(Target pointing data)
-------
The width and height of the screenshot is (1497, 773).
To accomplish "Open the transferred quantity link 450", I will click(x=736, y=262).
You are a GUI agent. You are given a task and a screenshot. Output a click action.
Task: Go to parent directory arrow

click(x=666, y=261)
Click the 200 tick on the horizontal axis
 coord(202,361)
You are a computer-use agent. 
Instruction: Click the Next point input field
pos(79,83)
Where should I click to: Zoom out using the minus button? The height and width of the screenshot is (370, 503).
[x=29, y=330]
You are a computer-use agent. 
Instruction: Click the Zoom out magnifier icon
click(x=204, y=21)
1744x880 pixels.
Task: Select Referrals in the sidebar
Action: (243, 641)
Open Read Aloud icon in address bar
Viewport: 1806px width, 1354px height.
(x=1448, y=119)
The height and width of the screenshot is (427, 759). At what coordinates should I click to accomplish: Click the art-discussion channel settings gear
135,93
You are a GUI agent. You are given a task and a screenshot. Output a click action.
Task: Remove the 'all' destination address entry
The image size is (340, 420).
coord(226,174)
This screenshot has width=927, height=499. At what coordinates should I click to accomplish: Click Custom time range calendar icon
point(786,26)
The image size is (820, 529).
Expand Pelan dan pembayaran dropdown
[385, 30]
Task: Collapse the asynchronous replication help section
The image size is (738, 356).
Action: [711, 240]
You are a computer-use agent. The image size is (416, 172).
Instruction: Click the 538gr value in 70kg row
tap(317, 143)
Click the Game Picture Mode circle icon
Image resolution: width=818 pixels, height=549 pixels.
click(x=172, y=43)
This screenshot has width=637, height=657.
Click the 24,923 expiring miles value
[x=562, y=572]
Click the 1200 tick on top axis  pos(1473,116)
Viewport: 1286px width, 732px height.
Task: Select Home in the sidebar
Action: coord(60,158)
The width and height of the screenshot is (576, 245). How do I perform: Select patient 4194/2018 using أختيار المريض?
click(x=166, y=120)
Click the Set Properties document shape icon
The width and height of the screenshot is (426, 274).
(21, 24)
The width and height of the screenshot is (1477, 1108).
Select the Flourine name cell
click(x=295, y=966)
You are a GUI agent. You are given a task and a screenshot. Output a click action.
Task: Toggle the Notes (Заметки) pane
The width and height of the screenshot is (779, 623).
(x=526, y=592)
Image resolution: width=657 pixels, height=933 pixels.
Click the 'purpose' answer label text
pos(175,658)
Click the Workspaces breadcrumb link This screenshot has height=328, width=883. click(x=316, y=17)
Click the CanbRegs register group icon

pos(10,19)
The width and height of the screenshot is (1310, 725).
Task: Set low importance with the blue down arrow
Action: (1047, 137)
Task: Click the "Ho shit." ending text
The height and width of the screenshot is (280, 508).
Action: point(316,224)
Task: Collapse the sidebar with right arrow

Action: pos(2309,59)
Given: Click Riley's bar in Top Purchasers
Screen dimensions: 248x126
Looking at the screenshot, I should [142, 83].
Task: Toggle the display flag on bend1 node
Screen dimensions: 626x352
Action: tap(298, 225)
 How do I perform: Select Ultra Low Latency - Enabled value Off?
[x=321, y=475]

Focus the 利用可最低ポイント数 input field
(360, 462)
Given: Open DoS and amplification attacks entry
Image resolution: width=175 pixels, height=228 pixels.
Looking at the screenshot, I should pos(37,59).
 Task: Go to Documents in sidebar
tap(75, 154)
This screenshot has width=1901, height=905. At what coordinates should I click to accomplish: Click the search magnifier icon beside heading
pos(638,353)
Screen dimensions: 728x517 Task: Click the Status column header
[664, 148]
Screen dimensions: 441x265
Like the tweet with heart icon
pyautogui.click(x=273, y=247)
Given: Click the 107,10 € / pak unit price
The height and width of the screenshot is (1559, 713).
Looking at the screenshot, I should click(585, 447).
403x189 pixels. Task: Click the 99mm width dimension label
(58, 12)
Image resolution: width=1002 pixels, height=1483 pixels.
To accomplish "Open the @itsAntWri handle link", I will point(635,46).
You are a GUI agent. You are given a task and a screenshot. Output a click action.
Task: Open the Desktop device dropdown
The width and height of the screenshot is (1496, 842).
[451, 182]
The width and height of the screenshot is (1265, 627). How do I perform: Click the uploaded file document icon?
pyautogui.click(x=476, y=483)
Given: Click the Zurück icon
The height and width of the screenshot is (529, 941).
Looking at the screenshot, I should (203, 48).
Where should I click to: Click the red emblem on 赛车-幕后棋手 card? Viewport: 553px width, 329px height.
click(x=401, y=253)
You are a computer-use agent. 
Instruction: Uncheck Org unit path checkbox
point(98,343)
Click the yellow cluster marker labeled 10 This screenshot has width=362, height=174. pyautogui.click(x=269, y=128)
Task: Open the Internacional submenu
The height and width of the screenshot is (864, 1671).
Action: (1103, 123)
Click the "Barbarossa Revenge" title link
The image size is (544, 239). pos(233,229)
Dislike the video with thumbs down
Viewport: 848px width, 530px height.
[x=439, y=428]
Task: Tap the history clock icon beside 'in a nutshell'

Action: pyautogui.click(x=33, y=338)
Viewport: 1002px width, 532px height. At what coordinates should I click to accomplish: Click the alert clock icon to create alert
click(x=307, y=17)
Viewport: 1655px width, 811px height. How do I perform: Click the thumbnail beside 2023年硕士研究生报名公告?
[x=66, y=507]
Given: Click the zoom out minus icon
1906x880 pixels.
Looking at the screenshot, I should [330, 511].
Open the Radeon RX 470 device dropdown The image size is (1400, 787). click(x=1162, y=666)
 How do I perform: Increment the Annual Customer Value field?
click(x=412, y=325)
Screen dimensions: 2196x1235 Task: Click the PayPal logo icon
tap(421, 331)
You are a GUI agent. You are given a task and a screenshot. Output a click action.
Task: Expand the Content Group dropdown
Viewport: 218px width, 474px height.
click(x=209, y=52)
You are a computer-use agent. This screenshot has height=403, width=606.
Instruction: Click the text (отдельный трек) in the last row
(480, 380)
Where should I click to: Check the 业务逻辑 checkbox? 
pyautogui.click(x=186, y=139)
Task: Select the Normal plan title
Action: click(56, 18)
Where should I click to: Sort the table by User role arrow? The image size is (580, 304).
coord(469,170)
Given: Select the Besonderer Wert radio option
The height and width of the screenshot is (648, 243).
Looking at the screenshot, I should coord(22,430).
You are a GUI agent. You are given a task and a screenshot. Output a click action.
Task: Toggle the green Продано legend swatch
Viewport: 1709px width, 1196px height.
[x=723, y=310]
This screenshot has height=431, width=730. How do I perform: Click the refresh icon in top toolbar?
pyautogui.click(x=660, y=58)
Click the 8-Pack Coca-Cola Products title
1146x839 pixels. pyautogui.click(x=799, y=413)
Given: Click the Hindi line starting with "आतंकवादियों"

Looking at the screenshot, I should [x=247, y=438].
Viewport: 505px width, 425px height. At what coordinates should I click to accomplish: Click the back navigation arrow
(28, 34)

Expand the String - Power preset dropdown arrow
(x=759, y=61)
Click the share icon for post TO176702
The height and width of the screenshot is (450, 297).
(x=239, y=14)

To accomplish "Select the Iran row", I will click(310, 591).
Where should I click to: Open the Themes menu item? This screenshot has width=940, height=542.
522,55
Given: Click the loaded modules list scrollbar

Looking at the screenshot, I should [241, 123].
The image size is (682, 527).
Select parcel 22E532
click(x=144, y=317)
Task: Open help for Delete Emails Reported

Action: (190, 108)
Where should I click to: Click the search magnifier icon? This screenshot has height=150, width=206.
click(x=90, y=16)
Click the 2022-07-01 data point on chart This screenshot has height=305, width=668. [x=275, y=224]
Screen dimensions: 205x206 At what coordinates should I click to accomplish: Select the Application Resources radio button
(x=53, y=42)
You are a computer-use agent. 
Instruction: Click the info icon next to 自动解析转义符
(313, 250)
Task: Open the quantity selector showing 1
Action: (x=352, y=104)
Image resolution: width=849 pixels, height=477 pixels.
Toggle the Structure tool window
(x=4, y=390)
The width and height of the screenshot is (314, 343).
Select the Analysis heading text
-------
Task requirements
Format the lines of the data between the line containing "Screen dimensions: 205x206" and the end of the data, inclusive, as a JSON list of strings with one string per line and blank lines omitted.

In response
[
  "Screen dimensions: 205x206 At what coordinates should I click to accomplish: Select the Application Resources radio button",
  "(x=53, y=42)",
  "You are a computer-use agent. ",
  "Instruction: Click the info icon next to 自动解析转义符",
  "(313, 250)",
  "Task: Open the quantity selector showing 1",
  "Action: (x=352, y=104)",
  "Image resolution: width=849 pixels, height=477 pixels.",
  "Toggle the Structure tool window",
  "(x=4, y=390)",
  "The width and height of the screenshot is (314, 343).",
  "Select the Analysis heading text"
]